Excerpted text:

######

[PSUBS-MAILIST] Fw:
Antoine Delafargue via Personal_Submersibles
personal_submersibles at psubs.org
Mon Aug 22 13:07:15 EDT 2016
hello Hank,
nice idea.
Actually for my shell, I have tested red and yellow cedar, very light
weight wood used for wooden kayaks, and on my sub as outer shell,
covered by primer monocomponent polyurethane resin,
then fiberglass/polyester composite, and it holds reasonably well (at least
down to 50m).
For buoyancy gains, I would just coat the piece of wood (with round
edges) with the primer layer of PU resin which is not as strong
as glassfiber/polyester, but flexible to accommodate the potential wood
compression.
BTW once you start using this resin, you can t stop (called G4 or
Gravithane 2 in France). It contains solvents and unreticulated polymer
initially, so when you spread it on porous stuff like wood it penetrates
the material before the solvent dries and the polymer reticulates. So the
bond is very good, it will keep water out, and you can glue wood pieces
together like this. You can even strengthen the wood by penetrating the
first few mm on surface by diluting the resin first with acetone for a
first layer so it penetrates even better. But it does the same on skin so
do wear gloves if you do not want bionic plasticized hands for weeks
afterwards... the other issue is that unlike dual component resins it
expires a few months after opening (and store the bottles upside down and
always clean the tank's cap if you want to open it again).

######

Instructions for the task:
In the mailing-list post about wood for a sub's shell, rewrite the part starting with "Actually for my" and going on through "down to 50m).", but change "yellow cedar" to "white pine".

Dataset section:
######

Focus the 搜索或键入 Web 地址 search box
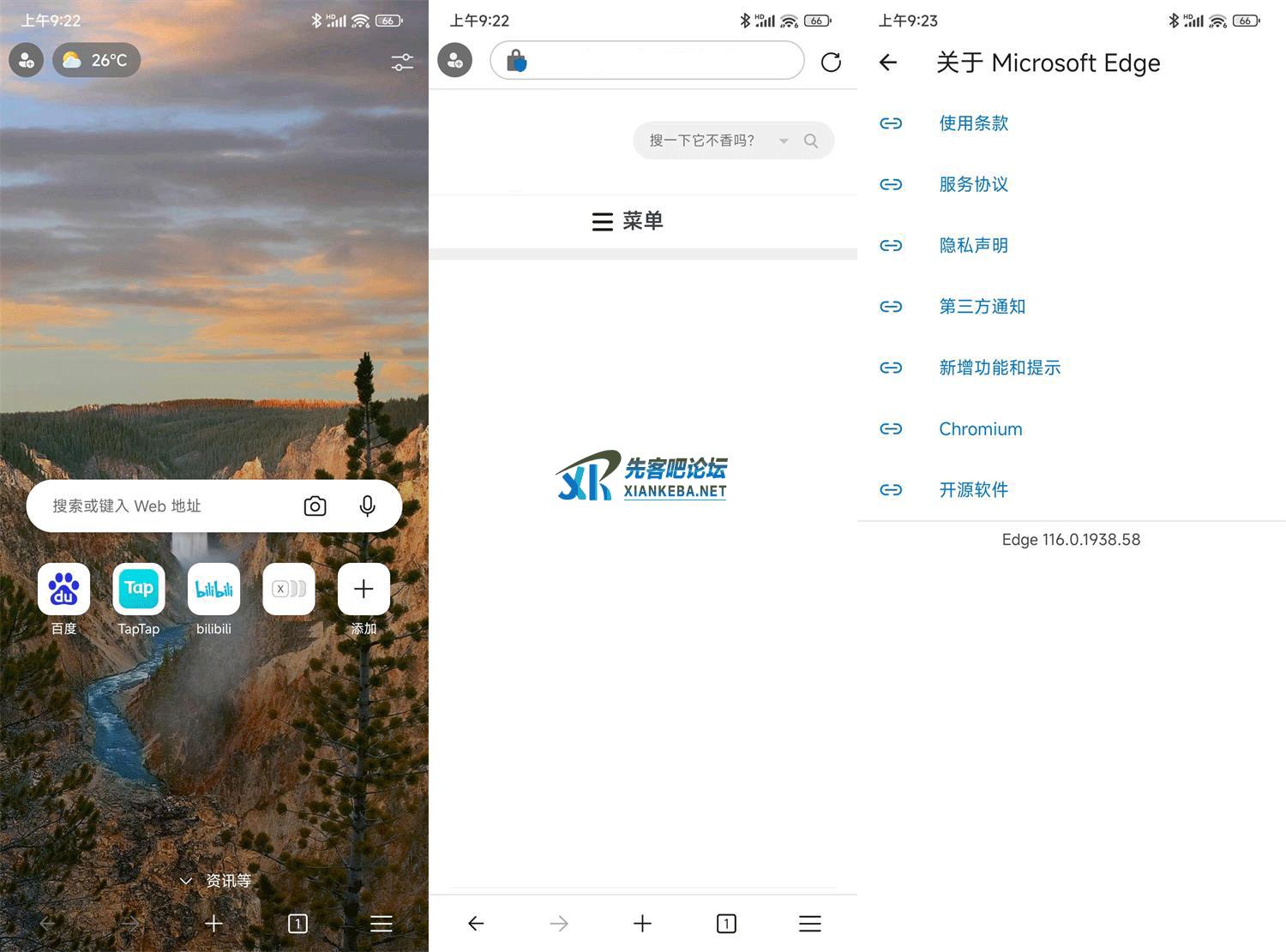[163, 506]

######

Solution to the problem:
Actually for my shell, I have tested red and white pine, very light
weight wood used for wooden kayaks, and on my sub as outer shell,
covered by primer monocomponent polyurethane resin,
then fiberglass/polyester composite, and it holds reasonably well (at least
down to 50m).